I am looking at my copy of Douglas Coupland's "microserfs". Although it's fiction, do you think it resembles the Microsoft Culture of the time? Lord no, that book bugged me. On the one hand, they're a bunch of pretentious and precocious, annoying kids. I worked on a team (NT) where the tone was set by Dave Cutler and the guys he brought over from Digital, so it was rather different. On the other hand, it's such a big company that odds are those four main people DID exist somewhere in the company. Just not around me!
Why was (is) a monolithic registry preferred over distributing the settings in a number of files like Unix? Why did windows remain single-user focused for so long when Unix was multi-user since the 70s? In my understanding, if there is just one user, that user has to be admin which opened Windows up to security issues. (I don't even recall any sudo-like privilege escalation in pre-XP Windows.) Windows NT was multiluser from birth. And there's nothing about the Windows architecture that requires users to be admin; the reality, I think, is that most apps started out in Win95 land and just didn't work if they were run as non-admin, so people ran as admin because the apps required it.
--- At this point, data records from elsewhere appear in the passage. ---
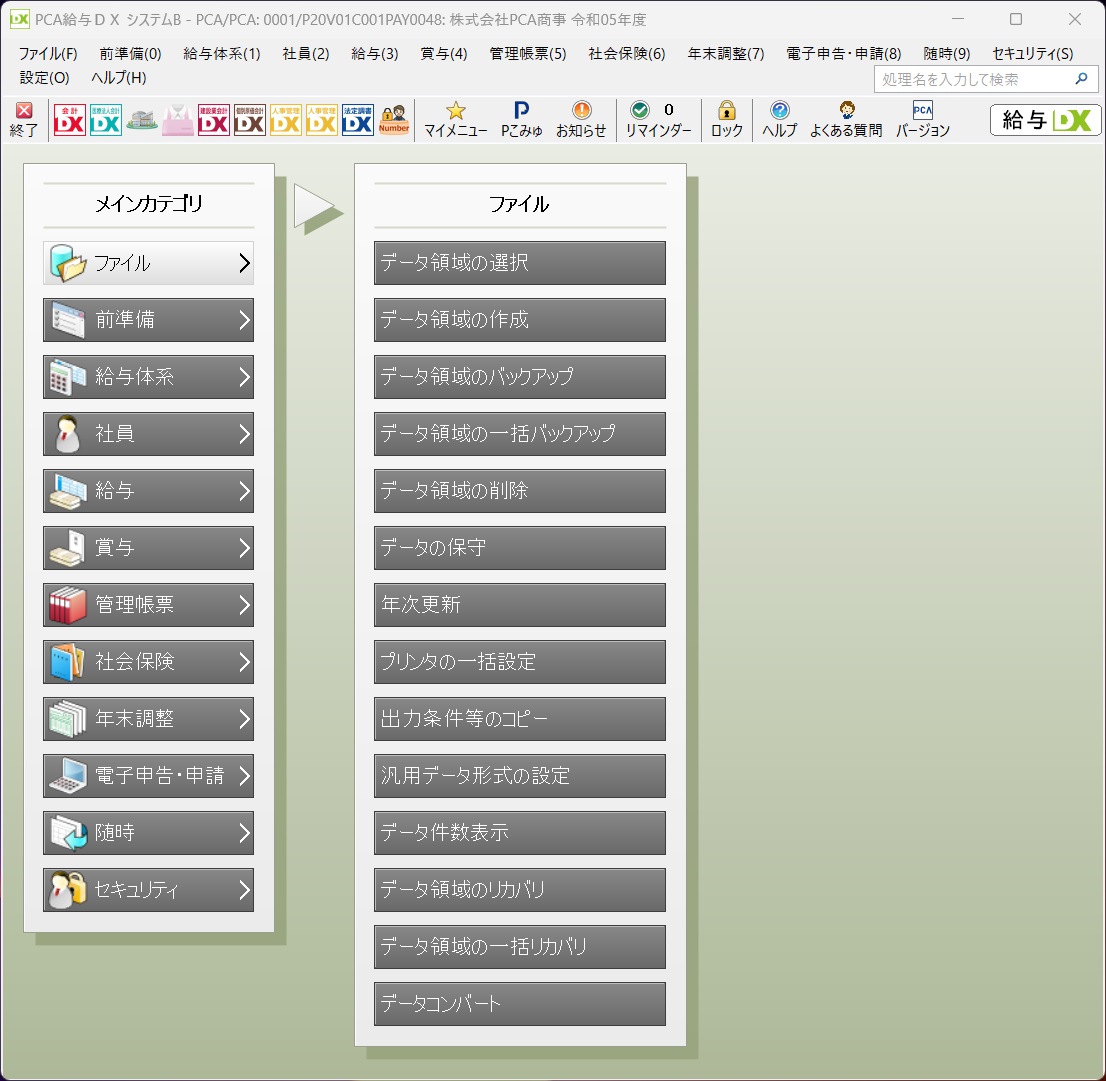Click the 終了 exit icon in the toolbar
The image size is (1106, 1081).
(x=24, y=120)
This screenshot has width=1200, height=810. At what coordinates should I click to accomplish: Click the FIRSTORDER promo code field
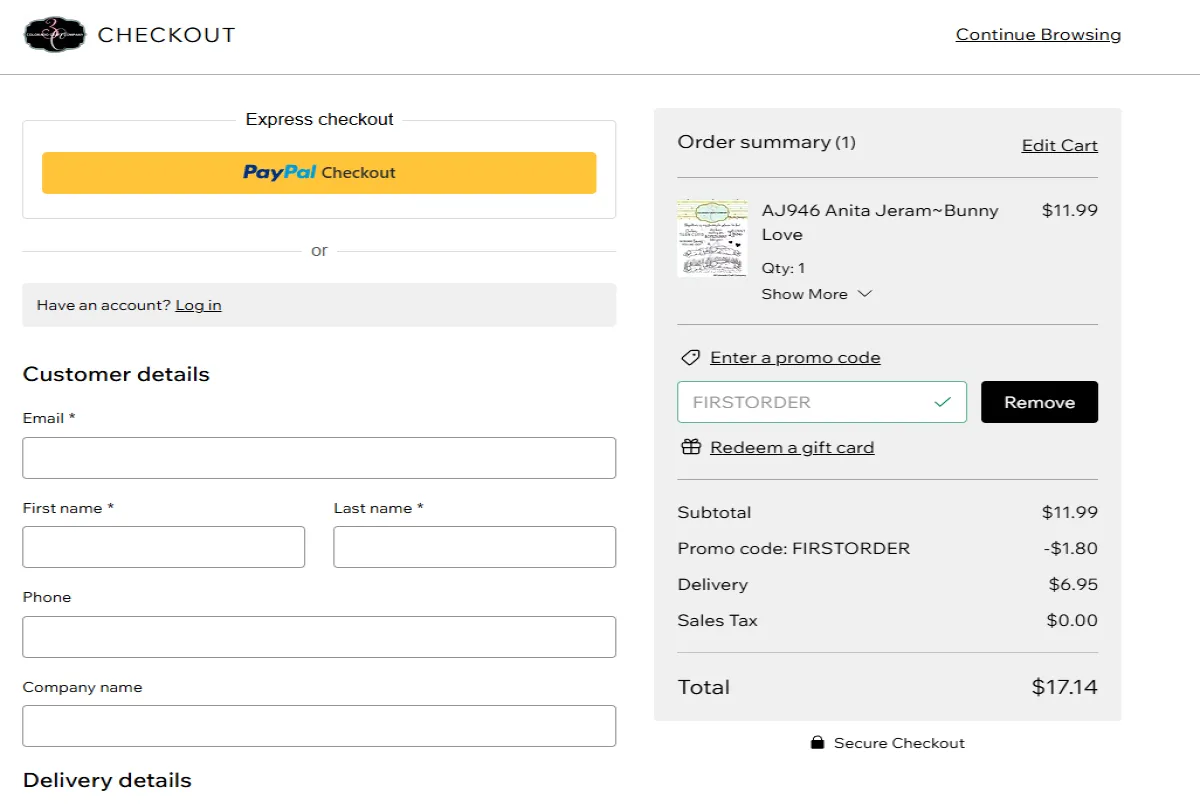[820, 401]
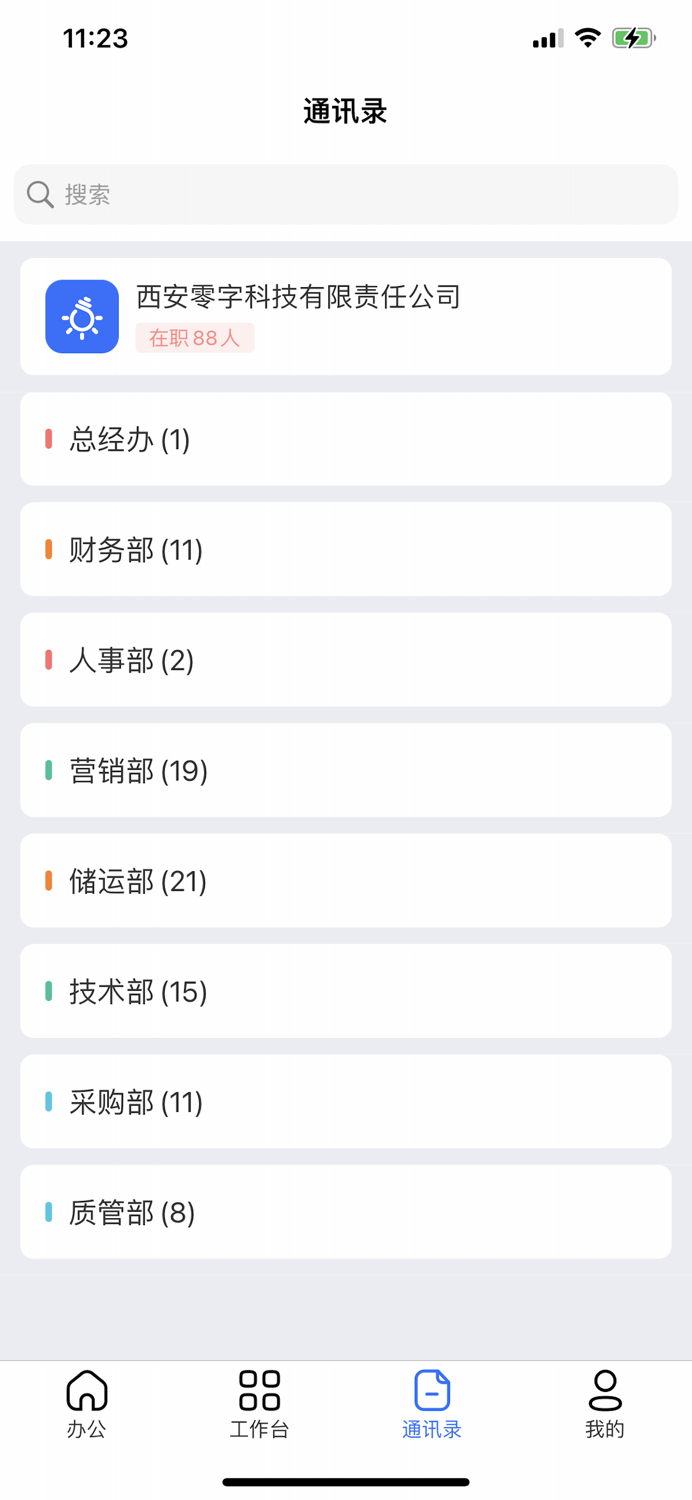Open the 质管部 department with 8 members
This screenshot has width=692, height=1500.
tap(345, 1211)
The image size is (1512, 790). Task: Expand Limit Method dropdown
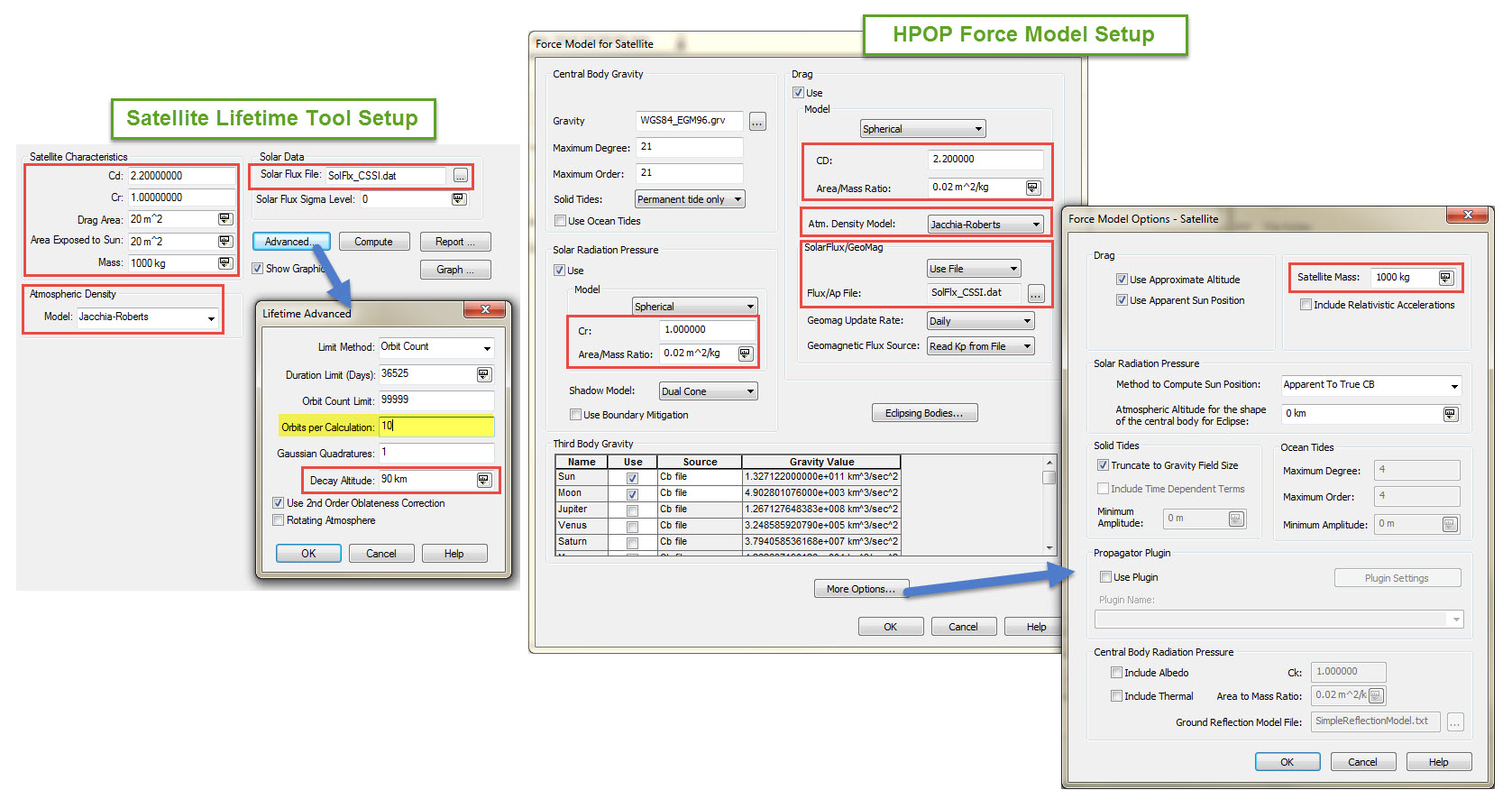[436, 347]
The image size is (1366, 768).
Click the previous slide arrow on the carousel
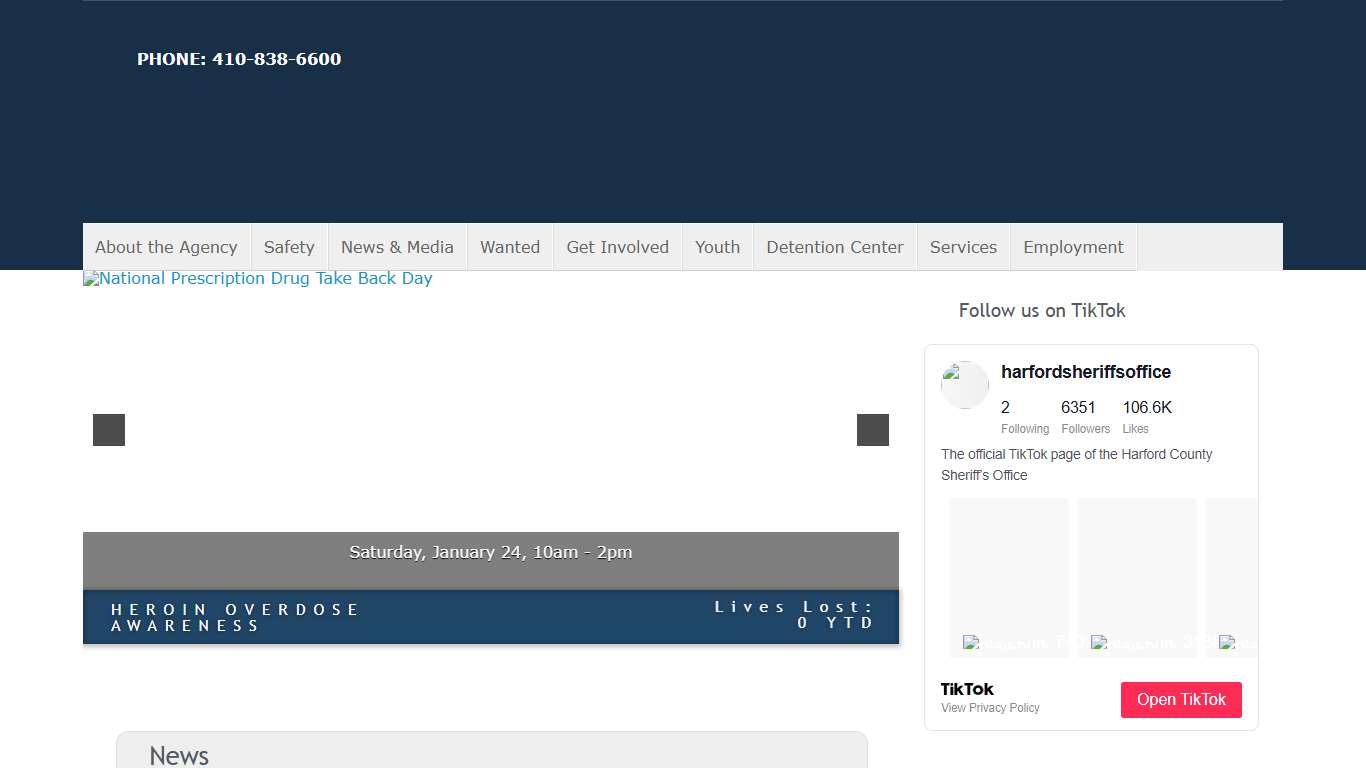click(x=109, y=430)
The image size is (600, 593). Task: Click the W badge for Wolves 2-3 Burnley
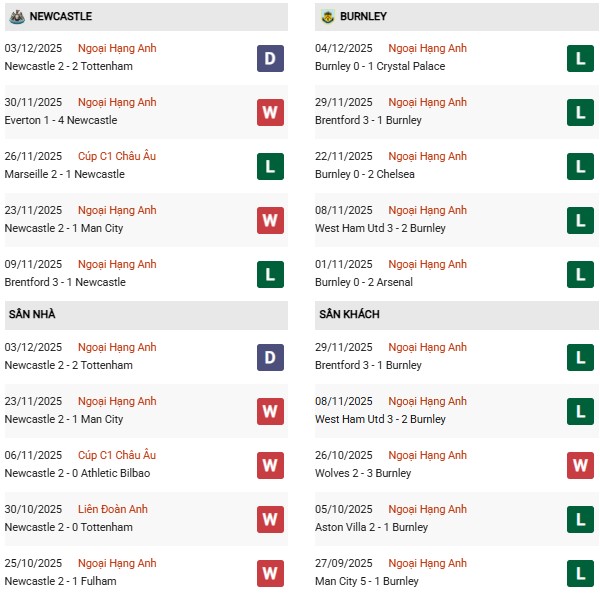click(581, 465)
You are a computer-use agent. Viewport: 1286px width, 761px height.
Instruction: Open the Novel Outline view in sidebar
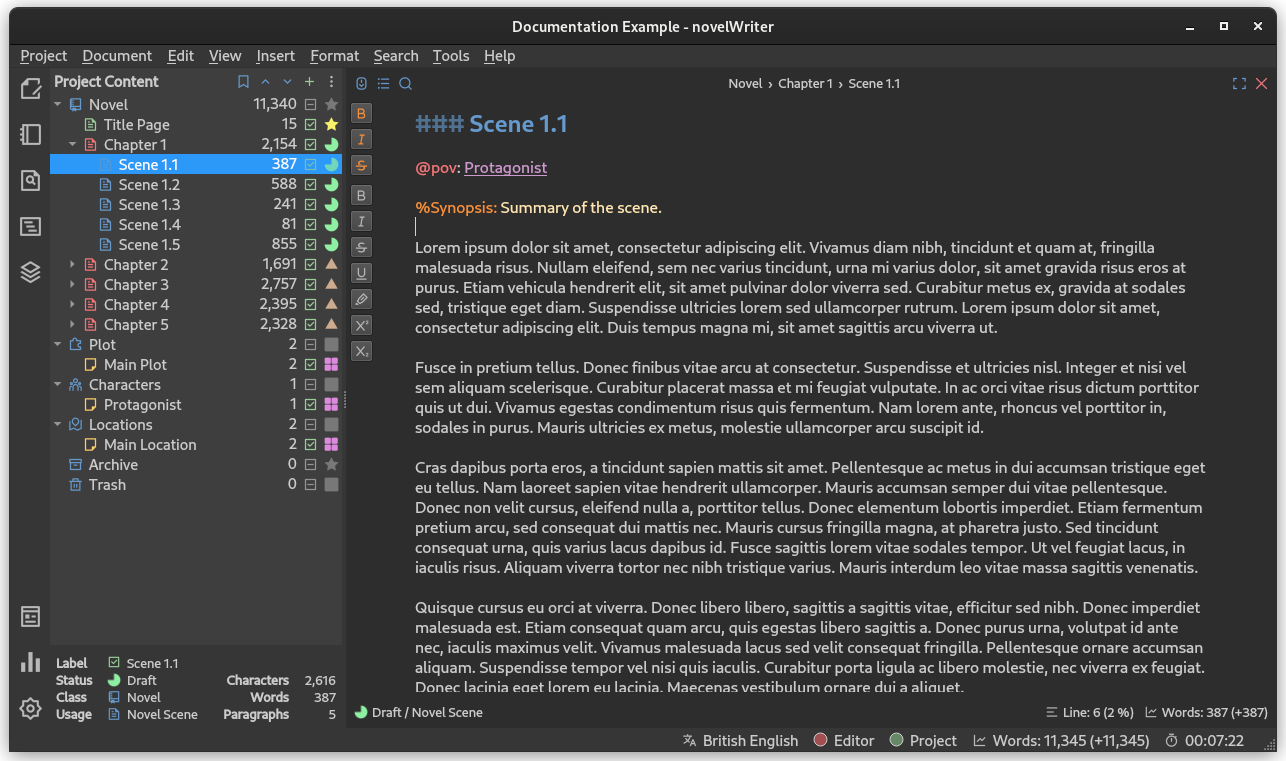click(30, 226)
We couldn't just break all those apps and say "Oh well, get better apps" so what you got was a convention of people running as admin. But again, there's no need to. Same as Unix.
The one exception is that under Unix it's easy to sudo and so admin work briefly. I wish Windows had (or exposed) a simpler mechanism for letting me run as a non-admin credential and escalate when needed. I know UAC does the same thing, more or less, if used cautiously.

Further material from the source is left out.